The main course was penne with mushrooms in an olive and tomato sauce. Ed had cooked it, Caitlin said, but she served. Ed pushed his chair over to the table and rubbed his hands. He picked his plate up and passed it under his nose. “Wow!” he said. As we ate, we talked about this and that. The Kawa was behind everything we said, but Ed wouldn’t mention it until I did. Caitlin smiled at us both. She shook her head as if to say: “Children! You children!” It was like Christmas, and she was the parent. The three of us could feel Ed’s excitement and impatience. He grinned secretively. He glanced up from his food at one or both of us; quickly back down again. Finally, he couldn’t hold back any longer.
“What do you think, then?” he said. “What do you think, Mick?”
“I think this is good pasta,” I said. “For a cripple.”
He grinned and wiped his mouth.
“It’s not bad,” he said, “is it?”
“I think what I like best is the way you’ve let the mushrooms take up a touch of sesame oil.”
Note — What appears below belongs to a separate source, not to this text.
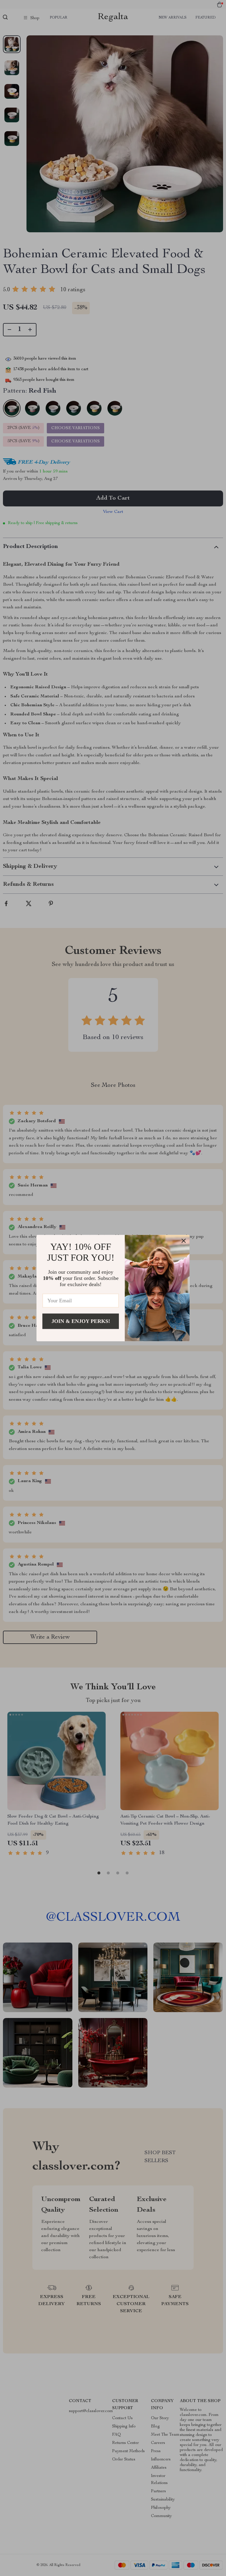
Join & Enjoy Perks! (80, 1321)
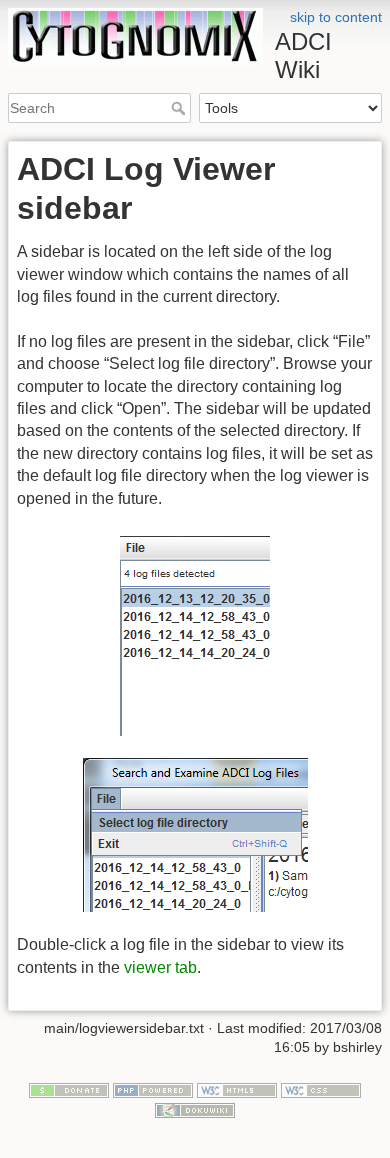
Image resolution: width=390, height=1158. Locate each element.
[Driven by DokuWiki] (195, 1109)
“Have some more. There’s plenty.”
“That’s new to me in Italian food,” I said. “Sesame oil.”
Ed drank some more beer.
“It was just an idea,” he said.
“You children,” said Caitlin. She shook her head. She got up and took the plates away. “There’s ice cream for pudding,” she said over her shoulder just before she disappeared. When I was sure she was occupied in the kitchen I said:
“Nice idea, Ed: a motorcycle. What are you going to do with it? Hang it on the wall with the Klein?”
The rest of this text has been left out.